Oil prices extended their losses and sunk to fresh four-year lows on Thursday as expectations of a cut in OPEC oil production faded following the Saudi Arabian oil minister’s comments Wednesday.
On the New York Mercantile Exchange, light, sweet crude futures for delivery in January traded at $72.22 a barrel, down $1.47, or 2% in the Globex electronic session. January Brent crude LCOF5, -2.37% on London’s ICE Futures exchange fell $1.92, or 2.5%, to $75.83 a barrel.
The Organization of the Petroleum Exporting Countries meets in Vienna within a few hours to decide whether its members will cut production to remove some of the glut in supply in global markets and boost oil prices.

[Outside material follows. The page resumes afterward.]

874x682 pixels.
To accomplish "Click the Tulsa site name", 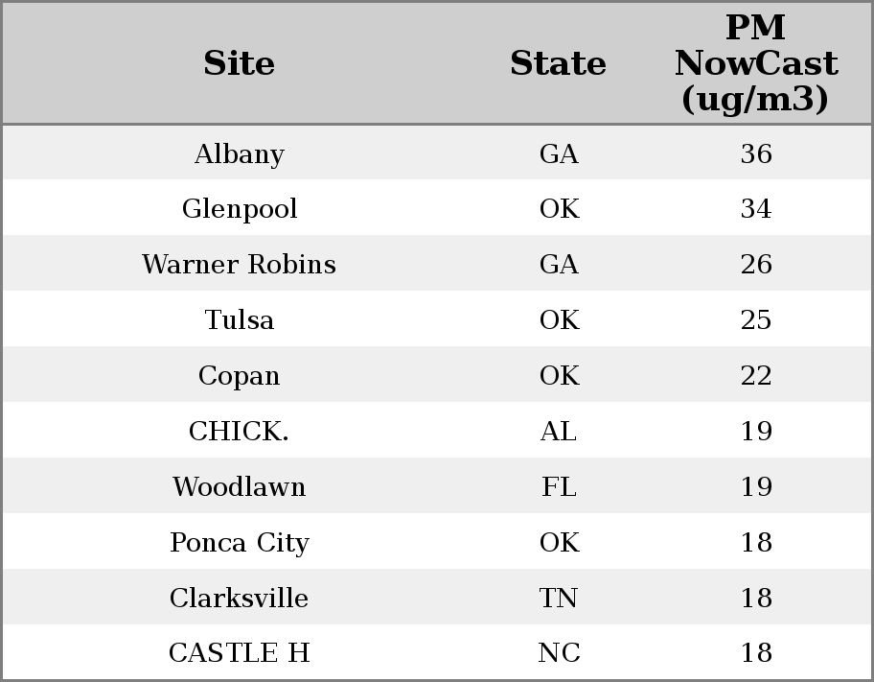I will 239,320.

The 12-member oil cartel typically steps in to adjust output when prices move sharply due to excess or insufficient supply. It currently has an oil production ceiling of 30 million barrels a day and has been producing in excess of this level in recent months. Read: A brief, wondrous history of OPEC landmark events
Crude-oil prices have plummeted this year, losing almost 30% of their value since June, mainly due to rising U.S. oil production driven by the shale boom and slowing demand growth in Asia and Europe.
Analysts say that OPEC will need to cut oil production much lower than its current ceiling for prices to make a significant recovery. Today’s OPEC meeting and any decision on production cuts is likely to set the tone for oil prices for the next few months and well into 2015.

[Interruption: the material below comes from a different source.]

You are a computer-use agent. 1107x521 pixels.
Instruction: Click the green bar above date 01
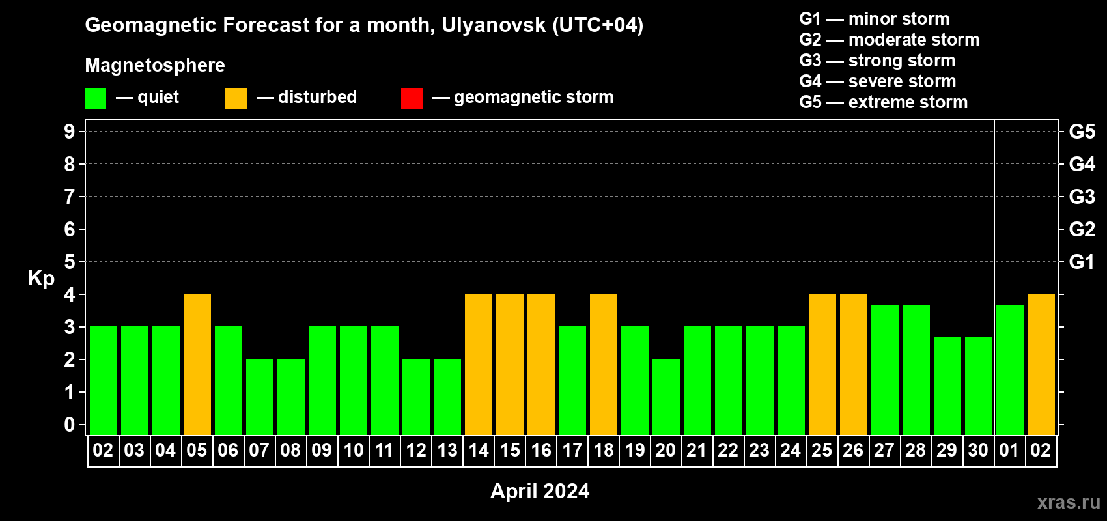pyautogui.click(x=1010, y=369)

Forget about an OPEC cut: On Wednesday, Saudi Oil Minister Ali al-Naimi said he expects the market “to stabilize itself eventually,” hinting he wouldn’t push for a cut in OPEC’s production targets.
“This is a very clear indication that the Saudis and OPEC will do nothing at the meeting … It is not 100% rock solid or set in stone, but it is a very clear signal,” Michael Wittner, head of oil market research at Societe Generale said. His bearish price forecasts are for $70 Brent and $65 WTI for the next two years.

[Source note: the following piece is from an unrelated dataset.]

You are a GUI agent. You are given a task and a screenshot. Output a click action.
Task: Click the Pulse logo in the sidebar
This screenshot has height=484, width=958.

Some other analysts agreed that OPEC is unlikely to cut production levels now.
“The two most likely outcomes in our view are either a very moderate production cut or none at all,” Stefan Graber, commodity strategist at Credit Suisse said in a report.
It is difficult to gauge how low oil prices will go today, but a range of $70-$72.16 for Nymex crude and $74.59-$76.75 for Brent crude is expected, analyst Daniel Ang at Phillip Futures said.
Nymex reformulated gasoline blendstock for December RBZ4, -1.89% –the benchmark gasoline contract–fell 2.3% to $1.9885 a gallon, while December diesel traded at $2.3702, 263 points lower.
ICE gasoil for December changed hands at $680.25 a metric ton, down $14.50 from Wednesday’s settlement.